Statement from Dr. Amy Loyd, CEO of All4Ed on FY 2026 Funding Bill
Date: Tuesday, January 27, 2026
Contact: Enrique A. Chaurand
Email: echaurand@all4ed.org
Washington, D.C. – “Across Minneapolis and the nation, children are arriving at school afraid or choosing to stay home out of fear. They are wondering if their parents will be home when they return. They are carrying trauma that no child should bear, not because of anything they have done, but because of how immigration enforcement is being conducted in their communities.
“The recent murders of Renée Good and Alex Pretti in Minneapolis are tragic reminders that these policies have real consequences that ripple through entire communities. They are two of at least a dozen ICE-involved shootings in 2026 alone.
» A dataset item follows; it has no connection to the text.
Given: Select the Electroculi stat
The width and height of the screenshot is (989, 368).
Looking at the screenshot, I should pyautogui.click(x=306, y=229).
Beyond these deaths, children themselves have been caught in, and at times targeted by, these actions, and even used as bait to capture their loved ones, taken from their homes and schools in operations that amount to kidnapping. These are not abstract policy debates; children are experiencing trauma, witnessing violence, and living with fear that no child should have to carry.
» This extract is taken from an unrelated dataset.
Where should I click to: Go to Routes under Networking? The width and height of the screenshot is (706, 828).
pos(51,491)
“This is why I support Senator Schumer’s call to move forward immediately on five of the remaining appropriations bills —Defense, Labor-HHS-Education, Transportation-HUD, Financial Services, and State and Foreign Operations — while fundamentally overhauling the Homeland Security appropriations legislation. Any Homeland Security appropriations bill must be rebuilt from the ground up to prioritize human dignity, due process, and the wellbeing of children who are watching their world become less safe.
“To be clear, All4Ed supports the bipartisan Labor-HHS-ED appropriations bill. I am encouraged that appropriators protected education funding and included critical language to rein in the Administration’s illegal dismantling of the Department of Education. However, moving forward on the education and other appropriations bills cannot come at the expense of our children’s families and communities.
“Unless our leaders come together to prioritize people over politics, it is likely the nation will face a partial shutdown of the federal government. Having worked inside government and across federal policy in nonprofit organizations, I do not take a government shutdown lightly. But I am far more alarmed by the fear and instability that current practices are creating for young people who should be focused on learning, not living in daily uncertainty about their families and friends’ safety. Our leaders must put the safety of our children and our communities first.
“The public is clear: this has gone too far. A New York Times/Siena College poll shows a sizable majority of Americans believe Immigration and Customs Enforcement has overreached. A new Politico poll finds that nearly half of all Americans — including one in five voters who supported the president in 2024 — say the mass deportation campaign is too aggressive.
“The Senate must stand firm and vote no on this bill as it stands. Congress must reject policies that fuel fear in classrooms and destabilize families. Our nation’s children deserve safety, dignity, and an education system free from the trauma of reckless federal action.”